• _Supplied material_
start

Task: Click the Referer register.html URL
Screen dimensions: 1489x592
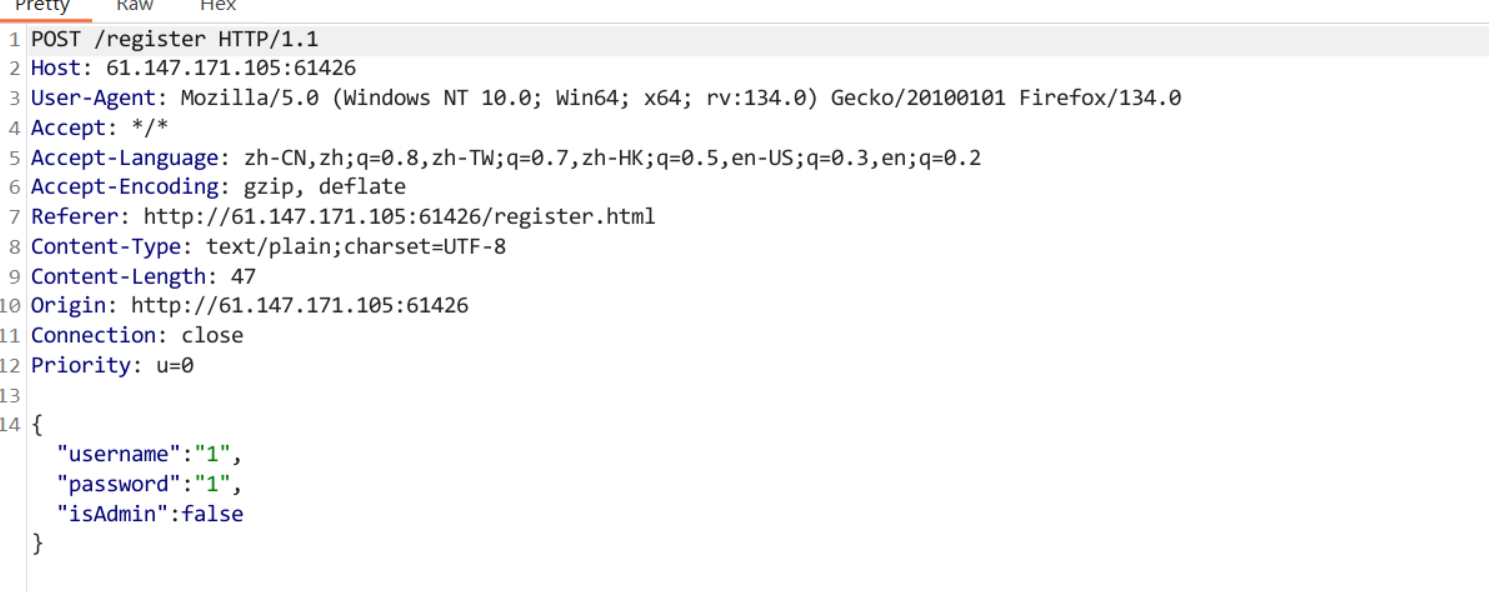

end
start

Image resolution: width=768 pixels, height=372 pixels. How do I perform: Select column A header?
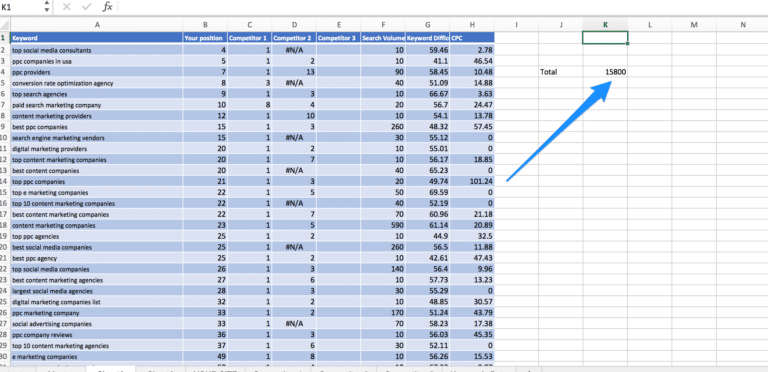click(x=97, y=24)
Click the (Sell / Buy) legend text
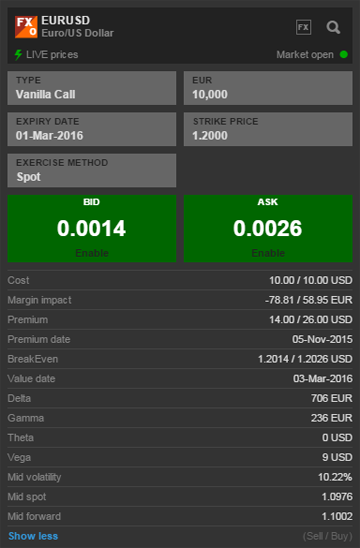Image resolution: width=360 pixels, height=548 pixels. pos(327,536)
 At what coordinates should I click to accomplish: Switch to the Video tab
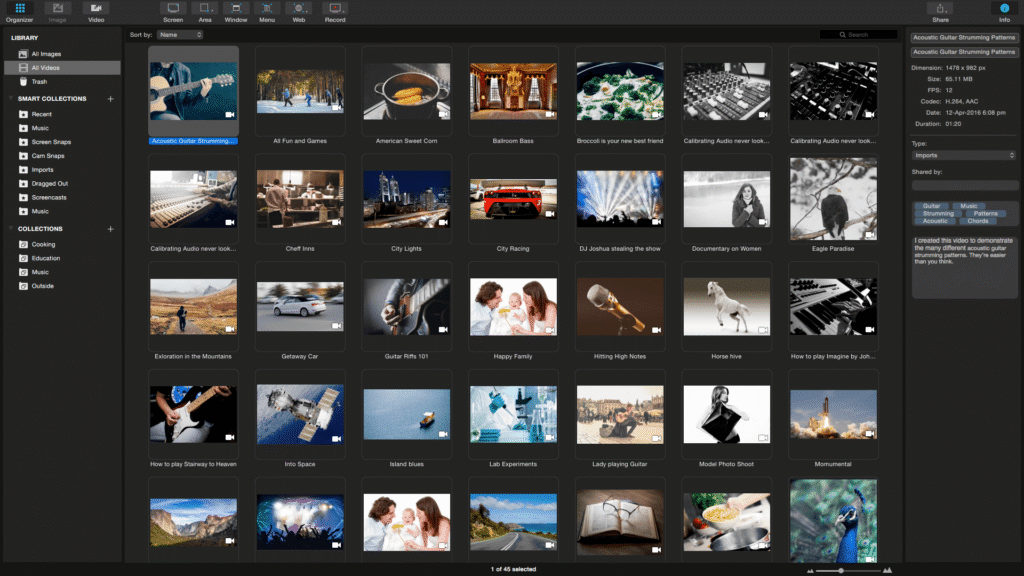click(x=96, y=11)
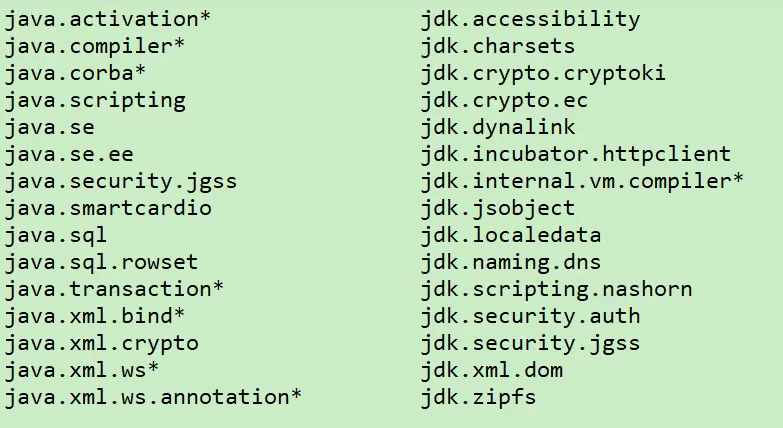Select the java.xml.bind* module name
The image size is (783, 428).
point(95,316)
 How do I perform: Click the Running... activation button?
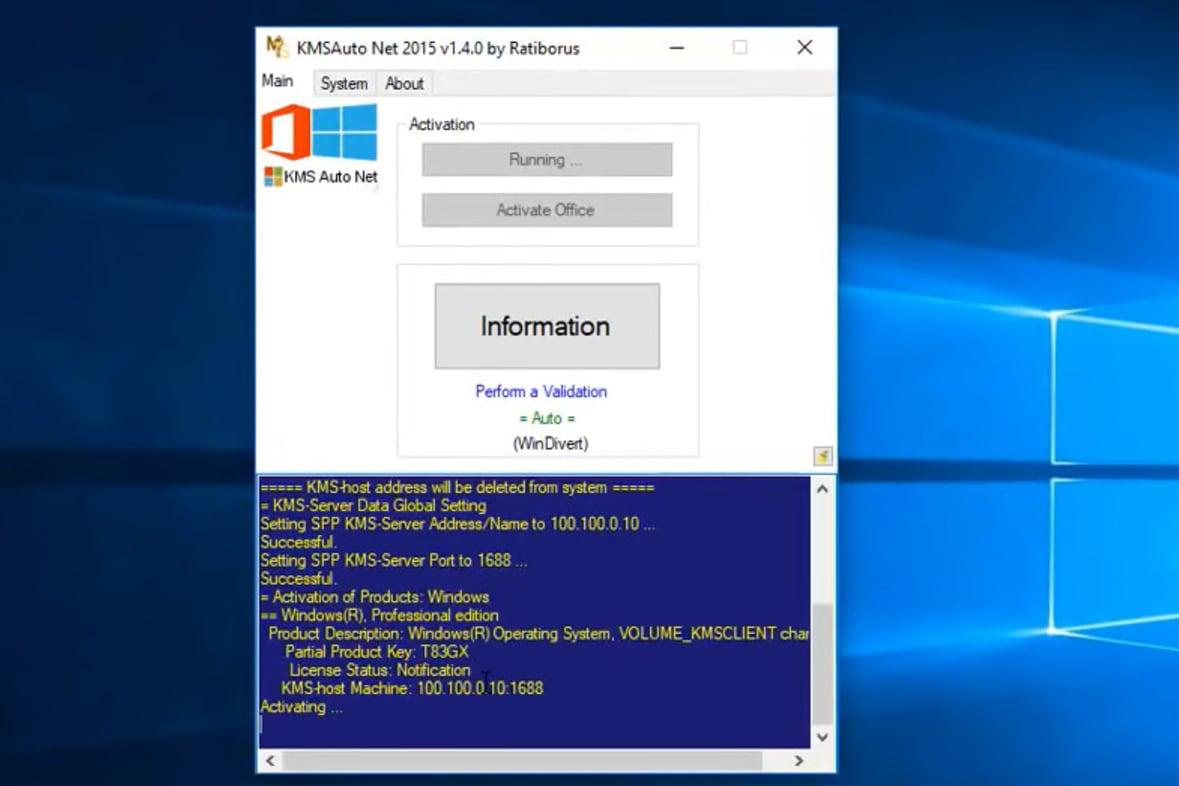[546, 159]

end
start

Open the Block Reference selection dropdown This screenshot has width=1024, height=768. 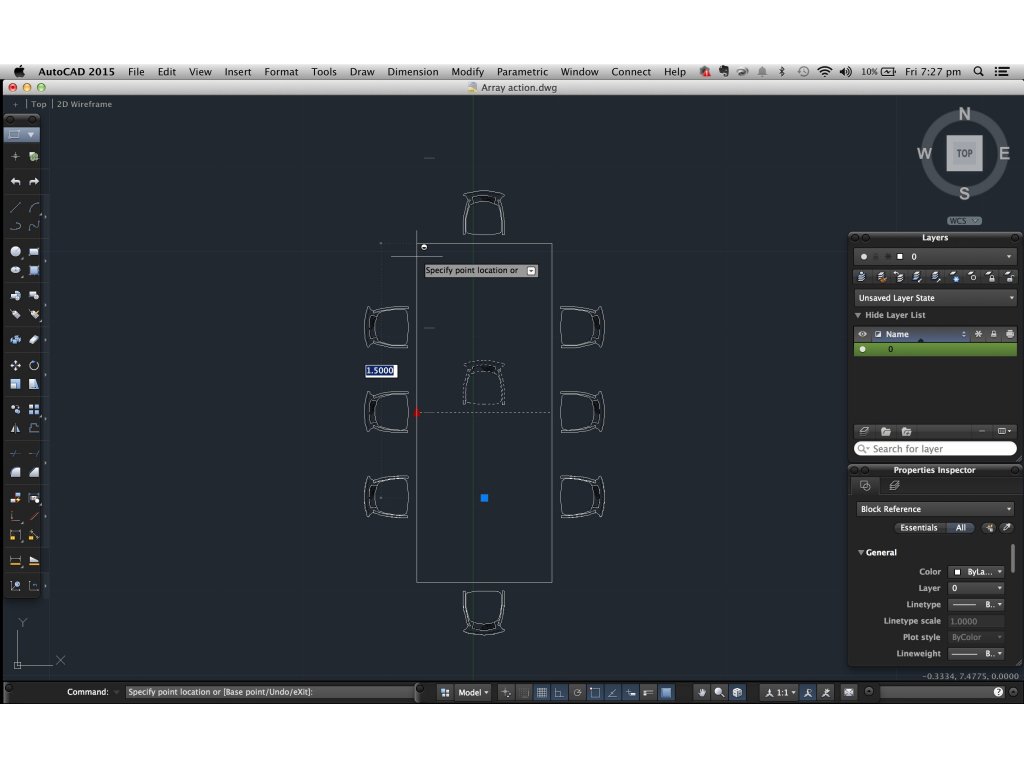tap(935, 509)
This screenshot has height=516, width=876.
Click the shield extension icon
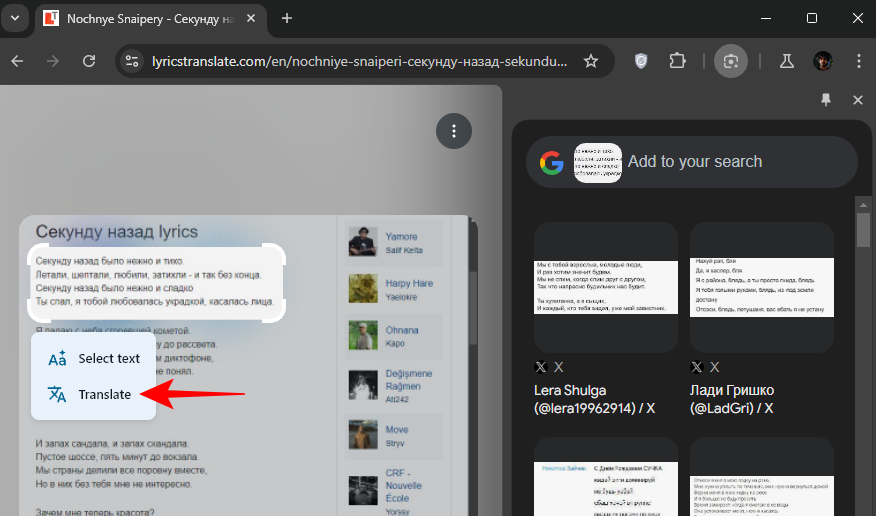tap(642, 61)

end

• _Exercise goal_
Reproduce the lines from the line with "Task: Click the Referer register.html URL" to the line with "Screen dimensions: 1489x592", inclusive, substituting "size" for "dimensions" and leaving everything else unchanged.

• _Written answer_
Task: Click the Referer register.html URL
Screen size: 1489x592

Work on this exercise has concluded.